Data for processing →
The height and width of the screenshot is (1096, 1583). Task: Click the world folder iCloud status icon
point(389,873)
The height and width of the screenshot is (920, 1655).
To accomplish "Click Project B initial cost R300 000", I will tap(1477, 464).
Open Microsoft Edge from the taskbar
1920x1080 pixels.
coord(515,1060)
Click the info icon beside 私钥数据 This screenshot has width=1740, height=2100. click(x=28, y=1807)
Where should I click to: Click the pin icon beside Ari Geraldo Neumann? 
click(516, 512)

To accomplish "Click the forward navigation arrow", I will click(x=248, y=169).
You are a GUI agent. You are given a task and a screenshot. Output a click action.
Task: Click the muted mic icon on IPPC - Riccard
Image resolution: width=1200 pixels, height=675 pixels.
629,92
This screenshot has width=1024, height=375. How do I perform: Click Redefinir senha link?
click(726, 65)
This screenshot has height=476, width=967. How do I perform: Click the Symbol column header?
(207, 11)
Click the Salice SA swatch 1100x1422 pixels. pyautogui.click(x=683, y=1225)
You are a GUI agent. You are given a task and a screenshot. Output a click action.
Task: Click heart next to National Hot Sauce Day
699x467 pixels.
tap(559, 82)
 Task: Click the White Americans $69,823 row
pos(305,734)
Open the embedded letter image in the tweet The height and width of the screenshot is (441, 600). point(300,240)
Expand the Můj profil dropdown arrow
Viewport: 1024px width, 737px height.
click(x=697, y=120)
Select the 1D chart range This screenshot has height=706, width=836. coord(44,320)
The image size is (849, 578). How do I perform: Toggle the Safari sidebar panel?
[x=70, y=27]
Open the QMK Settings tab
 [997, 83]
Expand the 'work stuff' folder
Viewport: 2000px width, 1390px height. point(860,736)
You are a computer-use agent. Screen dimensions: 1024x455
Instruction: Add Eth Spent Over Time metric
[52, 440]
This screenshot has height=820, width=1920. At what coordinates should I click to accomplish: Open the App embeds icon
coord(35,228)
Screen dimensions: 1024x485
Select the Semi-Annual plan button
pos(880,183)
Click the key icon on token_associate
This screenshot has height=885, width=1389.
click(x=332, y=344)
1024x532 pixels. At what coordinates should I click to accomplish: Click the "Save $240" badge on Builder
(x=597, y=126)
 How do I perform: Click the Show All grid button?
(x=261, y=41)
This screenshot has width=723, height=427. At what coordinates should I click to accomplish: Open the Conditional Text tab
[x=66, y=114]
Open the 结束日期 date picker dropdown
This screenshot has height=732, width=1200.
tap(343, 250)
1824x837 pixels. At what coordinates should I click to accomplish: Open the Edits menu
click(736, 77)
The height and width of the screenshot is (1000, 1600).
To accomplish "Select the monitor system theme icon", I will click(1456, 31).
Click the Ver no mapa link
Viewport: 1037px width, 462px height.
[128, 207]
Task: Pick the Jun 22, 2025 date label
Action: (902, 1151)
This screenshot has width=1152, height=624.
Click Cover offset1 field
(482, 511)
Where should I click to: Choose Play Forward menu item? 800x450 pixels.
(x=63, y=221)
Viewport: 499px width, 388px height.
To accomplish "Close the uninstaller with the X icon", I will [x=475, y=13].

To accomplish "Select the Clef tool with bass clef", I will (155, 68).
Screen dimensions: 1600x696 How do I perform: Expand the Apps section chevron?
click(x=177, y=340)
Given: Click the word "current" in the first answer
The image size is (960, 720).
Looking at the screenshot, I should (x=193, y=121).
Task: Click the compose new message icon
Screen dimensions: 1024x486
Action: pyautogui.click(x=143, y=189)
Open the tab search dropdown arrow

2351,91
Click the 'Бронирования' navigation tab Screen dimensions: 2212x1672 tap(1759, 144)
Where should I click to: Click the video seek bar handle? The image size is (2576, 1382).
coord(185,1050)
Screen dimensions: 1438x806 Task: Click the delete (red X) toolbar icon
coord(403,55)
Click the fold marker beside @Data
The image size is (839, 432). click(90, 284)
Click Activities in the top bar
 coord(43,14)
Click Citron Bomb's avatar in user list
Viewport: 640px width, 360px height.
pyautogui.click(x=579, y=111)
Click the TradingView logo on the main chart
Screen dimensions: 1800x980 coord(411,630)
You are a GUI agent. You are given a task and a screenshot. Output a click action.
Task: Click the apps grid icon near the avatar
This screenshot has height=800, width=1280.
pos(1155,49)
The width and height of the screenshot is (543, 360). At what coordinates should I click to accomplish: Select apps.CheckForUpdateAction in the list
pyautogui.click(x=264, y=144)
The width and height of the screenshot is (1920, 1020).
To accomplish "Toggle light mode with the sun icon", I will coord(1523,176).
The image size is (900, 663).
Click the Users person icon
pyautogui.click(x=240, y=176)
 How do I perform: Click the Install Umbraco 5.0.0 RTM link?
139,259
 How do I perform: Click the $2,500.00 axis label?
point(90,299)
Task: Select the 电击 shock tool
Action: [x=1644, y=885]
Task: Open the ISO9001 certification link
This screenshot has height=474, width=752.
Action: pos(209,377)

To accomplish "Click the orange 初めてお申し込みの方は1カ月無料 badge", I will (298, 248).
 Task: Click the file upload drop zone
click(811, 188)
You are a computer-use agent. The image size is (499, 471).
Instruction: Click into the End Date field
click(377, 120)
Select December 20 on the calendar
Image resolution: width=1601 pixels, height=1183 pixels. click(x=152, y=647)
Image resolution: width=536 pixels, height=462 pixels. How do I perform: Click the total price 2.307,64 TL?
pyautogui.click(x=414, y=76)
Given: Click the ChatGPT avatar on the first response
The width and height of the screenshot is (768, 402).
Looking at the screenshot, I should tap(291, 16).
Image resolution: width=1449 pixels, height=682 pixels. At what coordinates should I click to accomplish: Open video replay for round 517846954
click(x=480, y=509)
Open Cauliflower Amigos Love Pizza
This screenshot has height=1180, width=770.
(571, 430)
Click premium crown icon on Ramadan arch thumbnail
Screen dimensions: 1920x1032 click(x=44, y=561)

What is required →
Copy out all of the material above word for word, keeping every line in its original order.

Exercise response →
The height and width of the screenshot is (1096, 1583). Task: Click the world folder iCloud status icon
point(389,873)
The height and width of the screenshot is (920, 1655).
To accomplish "Click Project B initial cost R300 000", I will tap(1477, 464).
Open Microsoft Edge from the taskbar
1920x1080 pixels.
coord(515,1060)
Click the info icon beside 私钥数据 This screenshot has width=1740, height=2100. click(x=28, y=1807)
Where should I click to: Click the pin icon beside Ari Geraldo Neumann? 
click(516, 512)

To accomplish "Click the forward navigation arrow", I will click(x=248, y=169).
You are a GUI agent. You are given a task and a screenshot. Output a click action.
Task: Click the muted mic icon on IPPC - Riccard
Image resolution: width=1200 pixels, height=675 pixels.
629,92
This screenshot has width=1024, height=375. How do I perform: Click Redefinir senha link?
click(726, 65)
This screenshot has height=476, width=967. How do I perform: Click the Symbol column header?
(207, 11)
Click the Salice SA swatch 1100x1422 pixels. pyautogui.click(x=683, y=1225)
You are a GUI agent. You are given a task and a screenshot. Output a click action.
Task: Click heart next to National Hot Sauce Day
699x467 pixels.
tap(559, 82)
 Task: Click the White Americans $69,823 row
pos(305,734)
Open the embedded letter image in the tweet The height and width of the screenshot is (441, 600). point(300,240)
Expand the Můj profil dropdown arrow
Viewport: 1024px width, 737px height.
click(x=697, y=120)
Select the 1D chart range This screenshot has height=706, width=836. coord(44,320)
The image size is (849, 578). How do I perform: Toggle the Safari sidebar panel?
[x=70, y=27]
Open the QMK Settings tab
 [997, 83]
Expand the 'work stuff' folder
Viewport: 2000px width, 1390px height. point(860,736)
You are a computer-use agent. Screen dimensions: 1024x455
Instruction: Add Eth Spent Over Time metric
[52, 440]
This screenshot has height=820, width=1920. At what coordinates should I click to accomplish: Open the App embeds icon
coord(35,228)
Screen dimensions: 1024x485
Select the Semi-Annual plan button
pos(880,183)
Click the key icon on token_associate
This screenshot has height=885, width=1389.
click(x=332, y=344)
1024x532 pixels. At what coordinates should I click to accomplish: Click the "Save $240" badge on Builder
(x=597, y=126)
 How do I perform: Click the Show All grid button?
(x=261, y=41)
This screenshot has width=723, height=427. At what coordinates should I click to accomplish: Open the Conditional Text tab
[x=66, y=114]
Open the 结束日期 date picker dropdown
This screenshot has height=732, width=1200.
tap(343, 250)
1824x837 pixels. At what coordinates should I click to accomplish: Open the Edits menu
click(736, 77)
The height and width of the screenshot is (1000, 1600).
To accomplish "Select the monitor system theme icon", I will click(1456, 31).
Click the Ver no mapa link
Viewport: 1037px width, 462px height.
[128, 207]
Task: Pick the Jun 22, 2025 date label
Action: (902, 1151)
This screenshot has width=1152, height=624.
Click Cover offset1 field
(482, 511)
Where should I click to: Choose Play Forward menu item? 800x450 pixels.
(x=63, y=221)
Viewport: 499px width, 388px height.
To accomplish "Close the uninstaller with the X icon", I will [x=475, y=13].

To accomplish "Select the Clef tool with bass clef", I will (155, 68).
Screen dimensions: 1600x696 How do I perform: Expand the Apps section chevron?
click(x=177, y=340)
Given: Click the word "current" in the first answer
The image size is (960, 720).
Looking at the screenshot, I should (x=193, y=121).
Task: Click the compose new message icon
Screen dimensions: 1024x486
Action: pyautogui.click(x=143, y=189)
Open the tab search dropdown arrow

2351,91
Click the 'Бронирования' navigation tab Screen dimensions: 2212x1672 tap(1759, 144)
Where should I click to: Click the video seek bar handle? The image size is (2576, 1382).
coord(185,1050)
Screen dimensions: 1438x806 Task: Click the delete (red X) toolbar icon
coord(403,55)
Click the fold marker beside @Data
The image size is (839, 432). click(90, 284)
Click Activities in the top bar
 coord(43,14)
Click Citron Bomb's avatar in user list
Viewport: 640px width, 360px height.
pyautogui.click(x=579, y=111)
Click the TradingView logo on the main chart
Screen dimensions: 1800x980 coord(411,630)
You are a GUI agent. You are given a task and a screenshot. Output a click action.
Task: Click the apps grid icon near the avatar
This screenshot has height=800, width=1280.
pos(1155,49)
The width and height of the screenshot is (543, 360). At what coordinates should I click to accomplish: Select apps.CheckForUpdateAction in the list
pyautogui.click(x=264, y=144)
The width and height of the screenshot is (1920, 1020).
To accomplish "Toggle light mode with the sun icon", I will coord(1523,176).
The image size is (900, 663).
Click the Users person icon
pyautogui.click(x=240, y=176)
 How do I perform: Click the Install Umbraco 5.0.0 RTM link?
139,259
 How do I perform: Click the $2,500.00 axis label?
point(90,299)
Task: Select the 电击 shock tool
Action: [x=1644, y=885]
Task: Open the ISO9001 certification link
This screenshot has height=474, width=752.
Action: pos(209,377)

To accomplish "Click the orange 初めてお申し込みの方は1カ月無料 badge", I will (298, 248).
 Task: Click the file upload drop zone
click(811, 188)
You are a computer-use agent. The image size is (499, 471).
Instruction: Click into the End Date field
click(377, 120)
Select December 20 on the calendar
Image resolution: width=1601 pixels, height=1183 pixels. click(x=152, y=647)
Image resolution: width=536 pixels, height=462 pixels. How do I perform: Click the total price 2.307,64 TL?
pyautogui.click(x=414, y=76)
Given: Click the ChatGPT avatar on the first response
The width and height of the screenshot is (768, 402).
Looking at the screenshot, I should tap(291, 16).
Image resolution: width=1449 pixels, height=682 pixels. At what coordinates should I click to accomplish: Open video replay for round 517846954
click(x=480, y=509)
Open Cauliflower Amigos Love Pizza
This screenshot has height=1180, width=770.
(571, 430)
Click premium crown icon on Ramadan arch thumbnail
Screen dimensions: 1920x1032 click(x=44, y=561)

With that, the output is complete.